I don't know what you mean by "I instructed this distribution to go straight to my IRA." or why the IRA custodian of your inherited IRA accepted this instruction or your
own IRA custodian accepted the money without any accompanying paperwork.
Distributions from an IRA cannot be rolled over into another IRA. There is
an exception to this statement where the distribution is a Rollover from one of your own IRA accounts that you plan on taking in cash and rolling over into your another of your IRA accounts (with a different custodian) within the next 60 days. As a precaution, the IRS insists that the custodian making the distribution withhold 20% of the amount as Federal income tax and you have to make up the difference and send the full amount within the 60-day grace period to the new custodian. If you miss the
deadline for any reason whatsoever, you are deemed to have received a distribution
from your own IRA, have to pay tax on it, and possibly
a penalty for early withdrawal too.
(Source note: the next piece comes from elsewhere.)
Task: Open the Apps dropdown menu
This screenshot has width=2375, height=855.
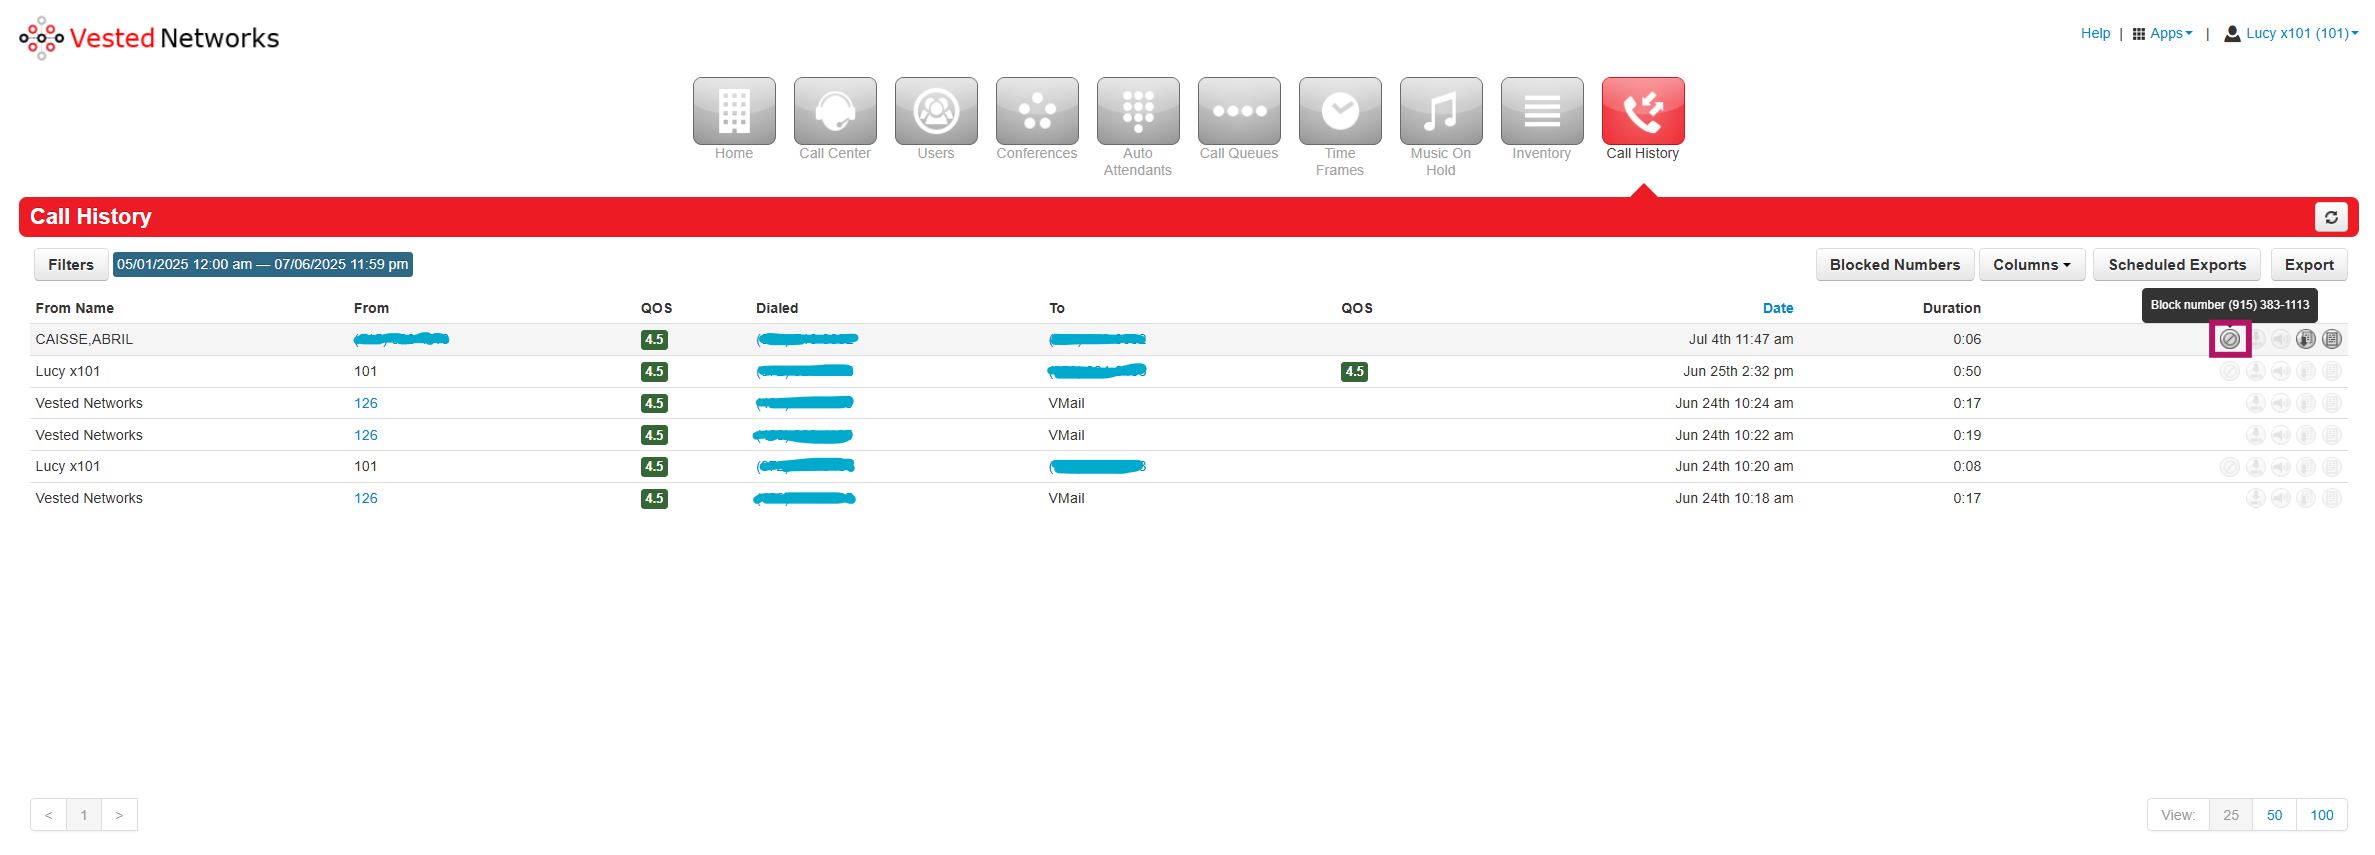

The money sent in late to the new custodian
is also a problem because it is likely an excess contribution to your
IRA. So you can take a short-term loan from your
IRA in a sense but you do have to make the US Government a loan of the 20% withholding until you get it back as a tax refund, and you have to make up the 20% withheld
and send the full amount to the new custodian. So most people find it more convenient
to arrange a custodian-to-custodian transfer where there is no withholding and no
60-day grace period to contend with.
That being said, if you are getting a distribution from an inherited IRA, that
distribution cannot be rolled over into your own IRA. But, money is fungible,
and if what happened is that you got a check from the custodian of the Inherited
IRA and endorsed it to be payable to the custodian of your own IRA, then you
have made a contribution to your own IRA for that year. If the amount of
the check exceeded your maximum allowable contribution
for the year under consideration, you have made an excess contribution and
are liable for quite severe monetary penalties. Withdraw the money ASAP,
and remember that you are no longer to make additional contributions for
that year.
Finally, as I noted in an answer in
another thread, you have to
have earned income
(W2 wages or self-employment income reported on Schedule C) in order to
make an IRA contribution, so be sure to check that matter too.